People might scope out and comment on your food
When you lose weight, people want to see what you eat. The food surveillance I’ve encountered was deeply discomforting, especially when I was first getting over routine binge eating and was adjusting to meals that worked for me.
“Oh, you’re being good?” people would say if I was eating a salad at work.
“Of course you’re eating that,” I’ve heard more than once.
My food is not a statement on the morality of food in general, yours, or anyone else’s. Sometimes I choose a salad (to be clear: a big-ass, 575-calorie-plus salad with chicken, sweet potato, avocado–the works, baby) over pizza because pizza can be a binge-from-hell trigger food. I’m not eating “keys to weight loss” foods. I’m eating the same old stuff I like that I’ve been eating for years. Nothing to see here.

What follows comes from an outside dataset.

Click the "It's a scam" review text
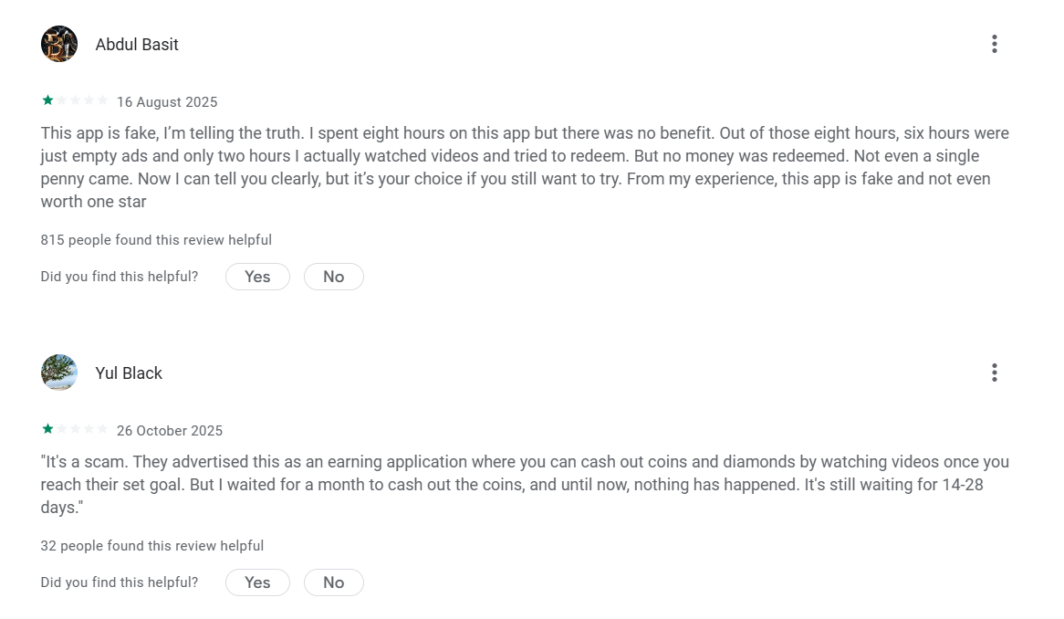[525, 484]
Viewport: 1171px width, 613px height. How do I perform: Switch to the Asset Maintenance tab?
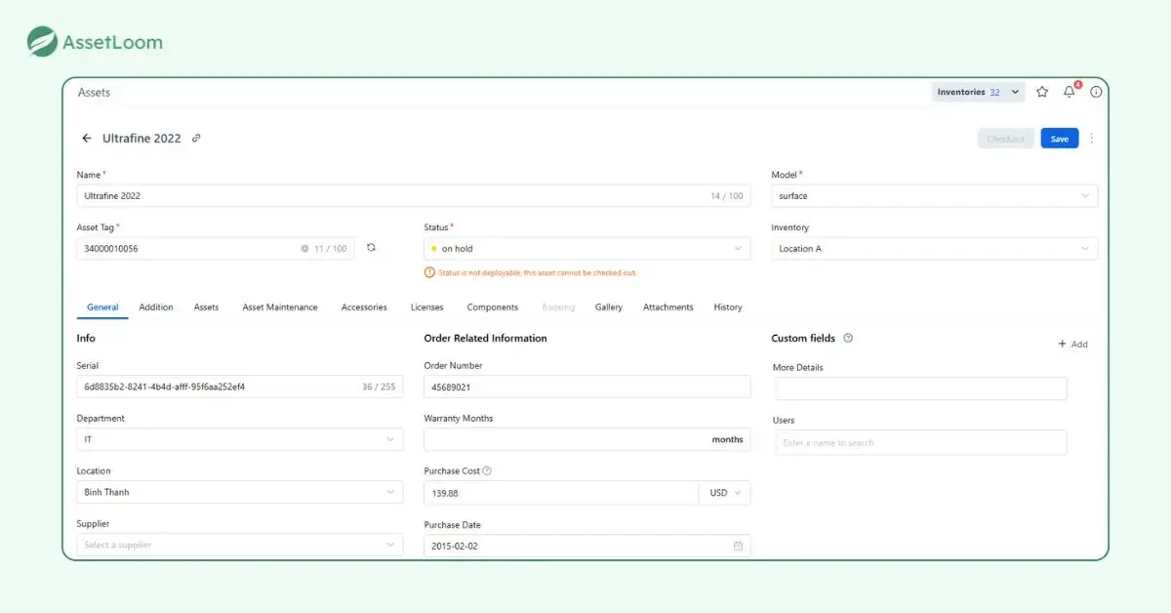pos(280,307)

We seem unable to escape these food comments–when I was bigger I got different ones, and I get them now. Both are vexing.
Besides, “That looks good,” say nothing of what other people are eating.
You might get obsessed with yourself
At first, I was as infatuated with my “new” body as other people seemed to be. Obsessing about my body seemed unavoidable. I had to buy new clothes, so I compulsively tried things on. I got lost in the mirror. I was vain and smug. I scrutinized photos of myself as if I was a stranger. People constantly talked to me about my body so I became hyper-attuned to it, too. I felt more eyes on me than I was used to, because as a fat woman I felt largely invisible. I simultaneously loved it, felt disgusted with myself for loving it, was freaked out by it, and was anxious about being freaked out by it.
Sometimes, the invisibility just felt easier.
You see how much easier life is, and it can be sad
The most profound weirdness of all is realizing—while totally benefitting from it—how much our society values and prioritizes smaller bodies. You see just how much easier life can be, how much kinder the world can be. You might, as writer Aubrey Gordon puts it, “disappear into the sunlight of thinness” and be overcome by how wonderful that sunlight feels on your face. You might enjoy it while also feeling a little sad. Why, you might wonder, couldn’t life have just been easier and kinder when you were bigger?
The unquestionable value of body acceptance movements is that they bring attention to how unjust things can be for people in bigger bodies. These movements ask why it has to be so hard and offer potential solutions and the idea that people deserve respect and peace no matter their size.
I wouldn’t change what’s happened with my body. I am much more at peace now and have been for years. But I often think of theater artist Glenn Marla’s quote: “There is no wrong way to have a body.” I’ve had two very different bodies in my life, and so can’t help but amend that truism: I haven’t found an easy way, either.